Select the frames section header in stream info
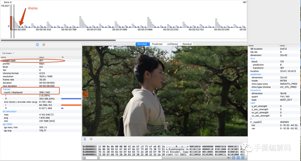The width and height of the screenshot is (301, 161). (x=6, y=89)
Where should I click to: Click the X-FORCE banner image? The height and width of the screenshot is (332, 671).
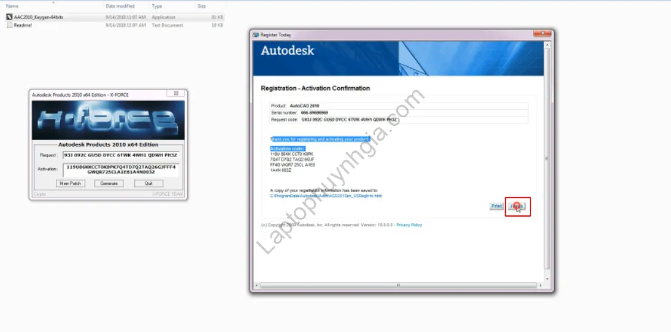[x=108, y=120]
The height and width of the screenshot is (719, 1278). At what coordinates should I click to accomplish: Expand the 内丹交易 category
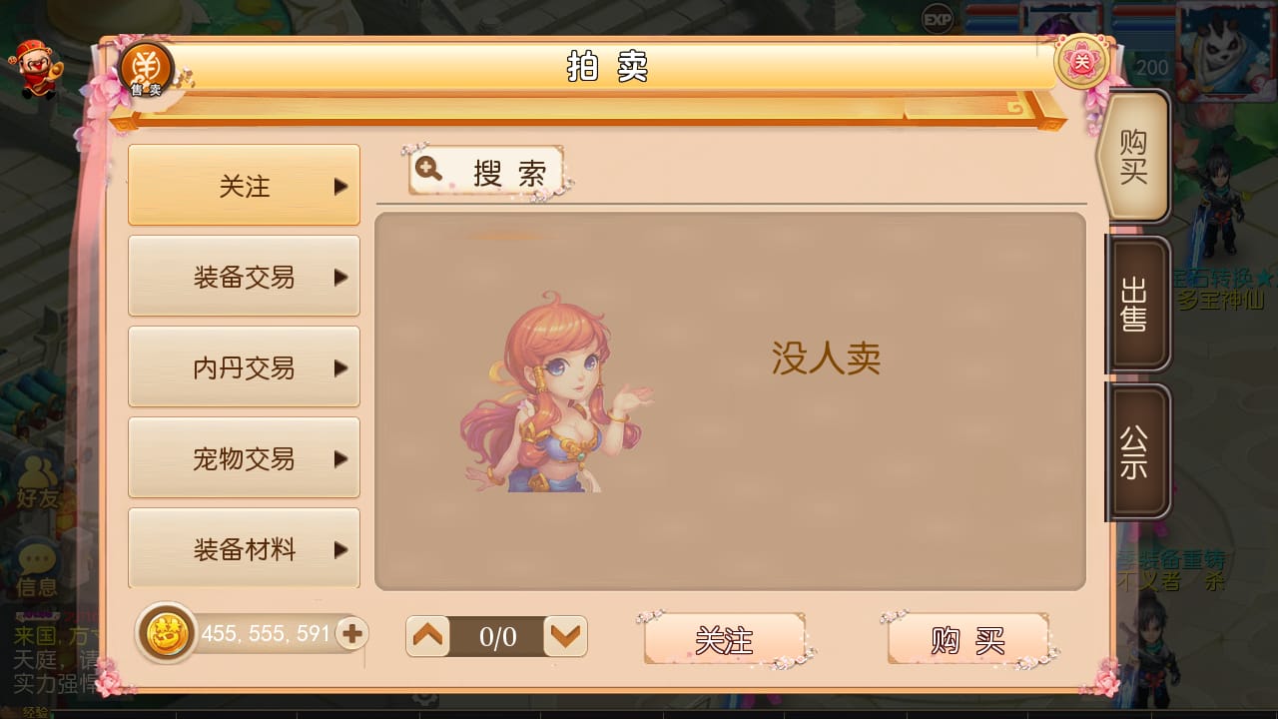pyautogui.click(x=244, y=367)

##############################

__Work item__
Starting at the line that contains "The height and width of the screenshot is (719, 1278).", restate each line verbatim through the final line of the listing, skipping all pictures.

__Response to this task__
The height and width of the screenshot is (719, 1278). At what coordinates should I click to accomplish: Expand the 内丹交易 category
pyautogui.click(x=244, y=367)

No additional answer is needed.